Introduction to Coroutines in Kotlin

Coroutines, a more recent addition to the language, are one of the most exciting features of Kotlin. Coroutines are built on the powerful concept of continuations and form the foundation for concurrent and asynchronous programming. In this part, you’ll learn about suspension points and how to alter the thread and sequence of execution of code. Then you’ll readily apply the techniques you learn to create high-performant asynchronous applications.

No one likes to wait for a response to questions like “What’s the weather like today?” You fire off that request to your smart device and continue doing your chore; and when the response arrives you take that in and move forward. The code we write should also do the same—that is, be non-blocking, especially when calling tasks that may take some time to run. That’s where coroutines come in.

Coroutines are new in Kotlin—they’re part of the standard library starting with version 1.3, and they provide a great way to create concurrent non- blocking code. Coroutines go hand in hand with suspendible functions, the execution of which may be suspended and resumed. These features are built in Kotlin using continuations, which are data structures used to preserve the internal state of a function in order to continue the function call later on.

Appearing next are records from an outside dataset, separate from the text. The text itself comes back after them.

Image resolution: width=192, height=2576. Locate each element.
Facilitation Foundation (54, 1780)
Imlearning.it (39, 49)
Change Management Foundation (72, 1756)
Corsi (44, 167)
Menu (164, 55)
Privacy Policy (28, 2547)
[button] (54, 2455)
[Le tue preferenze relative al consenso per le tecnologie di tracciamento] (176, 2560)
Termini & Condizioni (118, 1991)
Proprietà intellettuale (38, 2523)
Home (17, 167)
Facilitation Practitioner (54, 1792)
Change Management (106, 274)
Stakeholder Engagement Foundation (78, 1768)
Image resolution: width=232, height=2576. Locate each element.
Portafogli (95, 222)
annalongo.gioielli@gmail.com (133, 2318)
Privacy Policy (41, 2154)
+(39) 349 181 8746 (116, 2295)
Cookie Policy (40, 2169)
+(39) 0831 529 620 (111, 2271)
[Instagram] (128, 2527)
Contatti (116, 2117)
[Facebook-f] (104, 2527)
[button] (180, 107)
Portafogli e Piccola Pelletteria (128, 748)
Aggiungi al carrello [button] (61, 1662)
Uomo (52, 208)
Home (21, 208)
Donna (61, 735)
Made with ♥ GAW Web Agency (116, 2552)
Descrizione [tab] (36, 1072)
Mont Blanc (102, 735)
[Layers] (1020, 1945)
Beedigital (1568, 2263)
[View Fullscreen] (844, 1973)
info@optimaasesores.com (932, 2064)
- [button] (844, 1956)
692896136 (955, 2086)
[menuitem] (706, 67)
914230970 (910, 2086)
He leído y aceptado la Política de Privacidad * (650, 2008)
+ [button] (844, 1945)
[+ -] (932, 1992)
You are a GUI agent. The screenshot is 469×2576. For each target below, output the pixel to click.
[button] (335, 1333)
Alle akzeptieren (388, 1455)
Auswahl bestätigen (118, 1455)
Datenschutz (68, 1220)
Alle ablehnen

In this chapter we’ll focus on the nuts and bolts of coroutines. You’ll learn how to configure code to run sequentially or concurrently, understand the relationship between threads and coroutines, control the thread of execution, and debug coroutines.

We’ll also take a peek under the hood at continuations, which provide the underpinnings for coroutines, and we’ll apply the knowledge to create infinite sequences and iterators that yield unbounded collections of data. The concepts you learn in this chapter will provide the foundations necessary for asynchronous programming, which we’ll dig into in the next chapter.